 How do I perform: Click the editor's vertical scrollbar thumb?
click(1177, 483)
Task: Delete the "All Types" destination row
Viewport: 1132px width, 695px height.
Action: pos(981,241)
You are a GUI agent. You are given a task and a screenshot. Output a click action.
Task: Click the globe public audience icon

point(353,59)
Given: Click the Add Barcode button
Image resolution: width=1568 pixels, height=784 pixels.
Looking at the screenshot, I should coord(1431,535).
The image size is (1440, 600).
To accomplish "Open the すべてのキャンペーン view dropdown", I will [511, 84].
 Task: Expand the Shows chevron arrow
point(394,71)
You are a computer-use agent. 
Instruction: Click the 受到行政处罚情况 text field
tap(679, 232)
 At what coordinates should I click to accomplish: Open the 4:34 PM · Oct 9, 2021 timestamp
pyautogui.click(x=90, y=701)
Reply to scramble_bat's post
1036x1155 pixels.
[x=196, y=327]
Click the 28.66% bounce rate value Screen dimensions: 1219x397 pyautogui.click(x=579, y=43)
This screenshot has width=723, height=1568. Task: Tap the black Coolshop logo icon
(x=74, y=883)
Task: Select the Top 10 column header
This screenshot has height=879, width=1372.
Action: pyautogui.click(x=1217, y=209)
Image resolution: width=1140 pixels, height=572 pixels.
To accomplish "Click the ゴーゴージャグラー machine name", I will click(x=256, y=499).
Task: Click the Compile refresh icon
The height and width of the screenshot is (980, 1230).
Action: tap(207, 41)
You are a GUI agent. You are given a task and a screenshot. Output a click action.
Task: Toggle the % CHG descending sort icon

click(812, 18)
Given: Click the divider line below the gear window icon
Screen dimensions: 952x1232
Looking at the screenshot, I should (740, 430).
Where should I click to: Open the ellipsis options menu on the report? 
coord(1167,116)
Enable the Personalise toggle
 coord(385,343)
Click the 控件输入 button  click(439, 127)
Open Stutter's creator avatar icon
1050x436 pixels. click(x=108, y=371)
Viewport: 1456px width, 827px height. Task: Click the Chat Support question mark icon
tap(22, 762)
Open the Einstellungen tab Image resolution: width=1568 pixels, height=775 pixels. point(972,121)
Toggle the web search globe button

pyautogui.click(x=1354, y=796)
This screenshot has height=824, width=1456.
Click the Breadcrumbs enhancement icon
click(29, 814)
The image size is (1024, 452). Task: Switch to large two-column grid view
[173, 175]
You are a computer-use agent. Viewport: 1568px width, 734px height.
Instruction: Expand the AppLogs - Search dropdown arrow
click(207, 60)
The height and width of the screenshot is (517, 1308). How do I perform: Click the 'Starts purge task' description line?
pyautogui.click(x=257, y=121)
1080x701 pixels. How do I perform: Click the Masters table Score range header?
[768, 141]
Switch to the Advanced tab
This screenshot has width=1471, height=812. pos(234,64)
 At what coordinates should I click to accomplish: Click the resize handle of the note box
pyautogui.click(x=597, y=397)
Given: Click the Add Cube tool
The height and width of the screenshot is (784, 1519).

********

◆ Given request ◆
Could you arrange the rows, starting at the line that contains "1080x701 pixels. How" and ending at the line that contains "This screenshot has width=1471, height=812.", as a two-column CSV with the columns instruction and action? Give one line per row, put each field in double quotes, and replace any line breaks inside a field with spaces.

◆ Written answer ◆
instruction,action
"1080x701 pixels. How do I perform: Click the Masters table Score range header?","[768, 141]"
"Switch to the Advanced tab","This screenshot has width=1471, height=812. pos(234,64)"